═══ Document segment

I would think if you boiled the rice and poured the water off the top you'd eliminate a great deal of any oil present, right? Looking at my favorite Lundberg Costco brown rice in the kitchen, it's 3% fat(oil) by mass.

I think toasting rice is a great idea and I've been meaning to do so for a while, I just haven't managed to brew much at all recently. I would think that if you take the tastiest brown rice you've got, boil it, pour the water off the top, and then toast it you'd manage to largely avoid oil problems.
 
I would think that if you take the tastiest brown rice you've got, boil it, pour the water off the top, and then toast it you'd manage to largely avoid oil problems.

Precisely what I shall do. I find that most grains produce better toasted flavor when toasted after an extended hot water soak, rather than toasting when totally dry. I reckon I'll try this next week; I plan on doing two 1-gallon batches, one of a buckwheat mash and one of the rice. I'll probably use red rice, medium-toasted with a goal of hitting an amber ale.
 
Just as you can malt quinoa, millet, etc., couldn't you malt brown rice and use it as a grain in your beer? You could roast the malt to different lovibond to achieve specific flavors as is done with barley. I may have to give it a try.
 
Just as you can malt quinoa, millet, etc., couldn't you malt brown rice and use it as a grain in your beer? You could roast the malt to different lovibond to achieve specific flavors as is done with barley. I may have to give it a try.

By that do you mean the brown rice you can buy in 2# bags at the supermarket? or does it have to be unprocessed? Interesting!
 
If I can find the paper again, I'll post it here. It tested different germinating times and temperatures in brown rice, just the medium hulled kind you'd buy at the store. By soaking it at 30ºC for 4 days, the highest levels of alpha and beta enzymes were achieved. In soaking longer, alpha increased but beta decreased. Therefor 4 days was the optimum. Extending this into real life application. I'd take my BIAB bag, fill it with x lbs of brown rice, fill a bucket with warm water, and let it sit. I'd change the water/ rinse the rice every 12 hours or so. I'd continue this until 4 days had passed. (Note: brown rice can sprout under water) From there, the rice would be sprouted but not malted. I'd then go through the normal procedure of kilning and roasting to various levels. Then I'd probably brew with a single infusion mash, maybe adding some amylase and mashing for several hours or overnight.
 
Worth noting about rice: its gelatinization temperature varies with variety, but is usually between 60 and 70°C (140 to 156°F). Japonica varieties tend to have lower GTs. Compelling!

══════
═══ Material shown

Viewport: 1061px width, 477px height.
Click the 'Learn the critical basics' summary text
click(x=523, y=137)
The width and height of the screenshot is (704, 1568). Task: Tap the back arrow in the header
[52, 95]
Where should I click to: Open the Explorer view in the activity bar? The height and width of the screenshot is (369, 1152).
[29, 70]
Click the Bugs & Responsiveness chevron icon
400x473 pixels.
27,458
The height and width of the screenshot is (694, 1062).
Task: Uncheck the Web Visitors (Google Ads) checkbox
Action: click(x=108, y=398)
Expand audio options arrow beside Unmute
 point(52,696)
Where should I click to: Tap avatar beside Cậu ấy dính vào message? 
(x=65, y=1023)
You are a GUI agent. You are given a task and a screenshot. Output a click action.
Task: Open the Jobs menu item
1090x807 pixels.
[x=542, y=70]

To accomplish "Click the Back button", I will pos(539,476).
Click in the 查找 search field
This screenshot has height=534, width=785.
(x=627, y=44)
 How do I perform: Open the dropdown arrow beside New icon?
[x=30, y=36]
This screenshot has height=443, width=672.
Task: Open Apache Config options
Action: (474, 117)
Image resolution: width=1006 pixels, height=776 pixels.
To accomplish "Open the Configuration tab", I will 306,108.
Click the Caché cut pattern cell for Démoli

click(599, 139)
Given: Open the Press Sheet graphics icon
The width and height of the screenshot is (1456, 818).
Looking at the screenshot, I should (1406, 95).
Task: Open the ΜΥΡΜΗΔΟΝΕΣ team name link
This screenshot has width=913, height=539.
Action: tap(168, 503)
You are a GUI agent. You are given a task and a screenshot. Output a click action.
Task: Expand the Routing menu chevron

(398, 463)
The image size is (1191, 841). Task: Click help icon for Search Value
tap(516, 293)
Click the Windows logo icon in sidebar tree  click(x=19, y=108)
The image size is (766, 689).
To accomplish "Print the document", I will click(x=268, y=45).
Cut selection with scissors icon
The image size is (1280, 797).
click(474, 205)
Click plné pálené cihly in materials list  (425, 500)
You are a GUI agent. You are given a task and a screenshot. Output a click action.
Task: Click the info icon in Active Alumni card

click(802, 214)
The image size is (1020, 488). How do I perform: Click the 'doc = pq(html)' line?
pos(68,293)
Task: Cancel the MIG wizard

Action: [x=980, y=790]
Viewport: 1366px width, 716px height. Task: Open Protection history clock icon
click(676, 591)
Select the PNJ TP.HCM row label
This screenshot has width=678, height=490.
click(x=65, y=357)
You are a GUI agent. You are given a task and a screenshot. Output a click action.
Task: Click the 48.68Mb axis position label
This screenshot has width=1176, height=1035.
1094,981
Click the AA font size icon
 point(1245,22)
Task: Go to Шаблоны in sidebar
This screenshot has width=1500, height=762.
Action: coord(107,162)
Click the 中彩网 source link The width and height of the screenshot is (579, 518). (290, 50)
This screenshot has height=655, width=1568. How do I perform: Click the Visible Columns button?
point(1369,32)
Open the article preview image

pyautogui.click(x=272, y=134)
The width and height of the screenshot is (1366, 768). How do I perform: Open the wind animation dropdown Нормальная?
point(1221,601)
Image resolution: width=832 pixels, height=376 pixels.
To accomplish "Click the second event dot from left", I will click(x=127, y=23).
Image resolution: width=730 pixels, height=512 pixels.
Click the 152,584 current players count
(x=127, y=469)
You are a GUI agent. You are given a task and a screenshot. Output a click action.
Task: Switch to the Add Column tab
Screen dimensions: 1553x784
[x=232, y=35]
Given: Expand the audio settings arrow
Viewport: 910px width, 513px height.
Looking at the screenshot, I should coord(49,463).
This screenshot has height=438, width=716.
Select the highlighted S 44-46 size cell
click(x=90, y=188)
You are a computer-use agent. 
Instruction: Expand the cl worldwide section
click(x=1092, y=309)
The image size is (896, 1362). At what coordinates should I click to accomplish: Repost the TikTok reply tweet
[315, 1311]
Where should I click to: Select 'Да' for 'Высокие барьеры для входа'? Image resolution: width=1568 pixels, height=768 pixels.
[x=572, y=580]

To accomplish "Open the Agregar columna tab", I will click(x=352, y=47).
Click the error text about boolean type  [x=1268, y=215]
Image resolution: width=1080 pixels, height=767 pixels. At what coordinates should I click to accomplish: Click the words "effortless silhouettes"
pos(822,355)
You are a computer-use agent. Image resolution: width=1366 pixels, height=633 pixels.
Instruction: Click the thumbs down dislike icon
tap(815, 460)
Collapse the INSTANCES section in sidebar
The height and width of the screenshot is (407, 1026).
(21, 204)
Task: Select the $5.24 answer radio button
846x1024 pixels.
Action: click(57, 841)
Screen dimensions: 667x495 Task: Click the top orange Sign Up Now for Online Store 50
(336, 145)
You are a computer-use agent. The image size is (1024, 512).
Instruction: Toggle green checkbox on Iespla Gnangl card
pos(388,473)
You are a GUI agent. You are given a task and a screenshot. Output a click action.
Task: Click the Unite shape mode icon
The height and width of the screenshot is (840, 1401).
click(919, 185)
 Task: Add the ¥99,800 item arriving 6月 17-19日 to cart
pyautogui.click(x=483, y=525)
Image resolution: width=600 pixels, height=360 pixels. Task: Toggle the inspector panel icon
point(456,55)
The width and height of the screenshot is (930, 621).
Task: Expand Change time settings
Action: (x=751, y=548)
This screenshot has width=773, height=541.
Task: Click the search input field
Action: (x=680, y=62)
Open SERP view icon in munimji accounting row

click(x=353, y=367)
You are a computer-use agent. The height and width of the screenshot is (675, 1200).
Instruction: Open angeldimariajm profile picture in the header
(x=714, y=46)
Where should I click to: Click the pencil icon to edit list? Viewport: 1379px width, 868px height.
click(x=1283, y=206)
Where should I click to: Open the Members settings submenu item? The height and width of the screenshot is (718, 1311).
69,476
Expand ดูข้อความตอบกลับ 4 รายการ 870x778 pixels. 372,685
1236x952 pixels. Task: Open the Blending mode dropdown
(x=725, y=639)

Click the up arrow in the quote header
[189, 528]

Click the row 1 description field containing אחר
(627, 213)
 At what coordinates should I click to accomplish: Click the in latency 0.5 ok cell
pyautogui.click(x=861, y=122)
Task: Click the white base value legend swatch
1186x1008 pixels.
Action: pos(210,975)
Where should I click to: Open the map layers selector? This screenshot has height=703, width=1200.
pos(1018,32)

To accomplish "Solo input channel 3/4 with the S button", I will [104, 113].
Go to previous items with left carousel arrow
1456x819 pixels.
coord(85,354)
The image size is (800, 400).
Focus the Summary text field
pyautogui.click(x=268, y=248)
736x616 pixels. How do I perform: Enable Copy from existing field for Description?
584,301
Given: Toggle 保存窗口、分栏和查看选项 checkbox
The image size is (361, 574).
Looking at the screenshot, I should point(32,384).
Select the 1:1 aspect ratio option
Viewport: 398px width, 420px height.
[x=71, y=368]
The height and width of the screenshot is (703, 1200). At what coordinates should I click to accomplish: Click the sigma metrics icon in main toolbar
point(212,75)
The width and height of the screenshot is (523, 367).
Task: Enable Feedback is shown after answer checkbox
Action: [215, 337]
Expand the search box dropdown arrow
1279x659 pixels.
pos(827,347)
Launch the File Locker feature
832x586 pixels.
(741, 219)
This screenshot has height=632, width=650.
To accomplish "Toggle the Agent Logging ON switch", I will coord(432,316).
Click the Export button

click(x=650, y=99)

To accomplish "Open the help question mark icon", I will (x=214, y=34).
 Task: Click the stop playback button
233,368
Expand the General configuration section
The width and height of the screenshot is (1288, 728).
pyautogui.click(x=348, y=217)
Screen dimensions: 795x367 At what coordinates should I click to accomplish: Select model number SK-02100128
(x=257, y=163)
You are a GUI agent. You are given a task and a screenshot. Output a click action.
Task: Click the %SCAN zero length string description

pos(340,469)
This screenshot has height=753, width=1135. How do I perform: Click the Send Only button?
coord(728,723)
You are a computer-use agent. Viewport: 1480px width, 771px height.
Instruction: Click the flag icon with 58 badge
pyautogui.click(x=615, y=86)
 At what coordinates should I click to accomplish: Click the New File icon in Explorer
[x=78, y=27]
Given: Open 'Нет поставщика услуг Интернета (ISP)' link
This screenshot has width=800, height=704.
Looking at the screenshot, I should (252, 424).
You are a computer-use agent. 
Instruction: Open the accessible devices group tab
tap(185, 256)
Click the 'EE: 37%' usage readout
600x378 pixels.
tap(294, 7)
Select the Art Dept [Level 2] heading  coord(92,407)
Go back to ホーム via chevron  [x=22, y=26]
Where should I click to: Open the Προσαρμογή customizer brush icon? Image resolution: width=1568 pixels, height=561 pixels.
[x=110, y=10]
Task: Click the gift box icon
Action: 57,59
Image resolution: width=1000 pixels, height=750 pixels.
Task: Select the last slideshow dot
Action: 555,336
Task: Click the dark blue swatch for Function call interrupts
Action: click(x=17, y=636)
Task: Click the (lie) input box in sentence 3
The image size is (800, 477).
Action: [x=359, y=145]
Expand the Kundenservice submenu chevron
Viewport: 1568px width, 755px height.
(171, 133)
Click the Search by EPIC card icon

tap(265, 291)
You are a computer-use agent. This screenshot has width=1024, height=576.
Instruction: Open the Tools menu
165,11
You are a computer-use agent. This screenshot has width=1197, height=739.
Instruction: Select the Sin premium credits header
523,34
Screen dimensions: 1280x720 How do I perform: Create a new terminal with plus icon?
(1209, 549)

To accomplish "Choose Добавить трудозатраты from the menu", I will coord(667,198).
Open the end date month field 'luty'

══════

> What you have to do: Continue the rice-brewing discussion from its final post onward. The lines come from a separate source and are unrelated to the rice-brewing discussion.

> Answer below:
 
Let us know how the different rice varieties work out for you. When I went GF 7 years ago I became a rice connoisseur and even invested in a $300+ Korean Pressure/Induction Heat rice cooker (worth EVERY penny too). I wasn't aware that California grew the other varieties aside from the standard white, brown, wild, and black in medium, short, and long varieties depending on the grain. I would guess that most of it gets exported since I don't see much of it here on the East Coast.
 
Rice has some interesting flavors. You need more then just the amylase though, you need the free amino nitrogen for the yeast and and you need a glucanase or you'll end up some funk that you can not dance to.
 
I'm not sure... I go through a supplier for my cocktail so it's not something easily found. You might try some digestive aid since our bodies are nothing more then big mash tuns. Look up omega-zyme and compare the "zyme" list to what barley has. You would still need sorghum for the fan though or fermentation would take forever.
 
I dunno, man...I've never had trouble with sorghum-free fermentations. I know other grains lack the FAN, but I've done plenty of non-sorghum GF brews that fermented out plenty quick. I'll look into that omega-zyme, though...I wonder if it'll be remotely cost-effective?
 
Valid point I guess I'm just regurgitating what I've heard. As for the digestion enzymes again I don't use that particular product but it or something like it might work and if it does work then yes it would be much more cost effective. Think along the lines of 50 cents a pound of grain times your grist weight. Which is easily offset by throwing your spent grains to some chickens. Bock Bock Bock.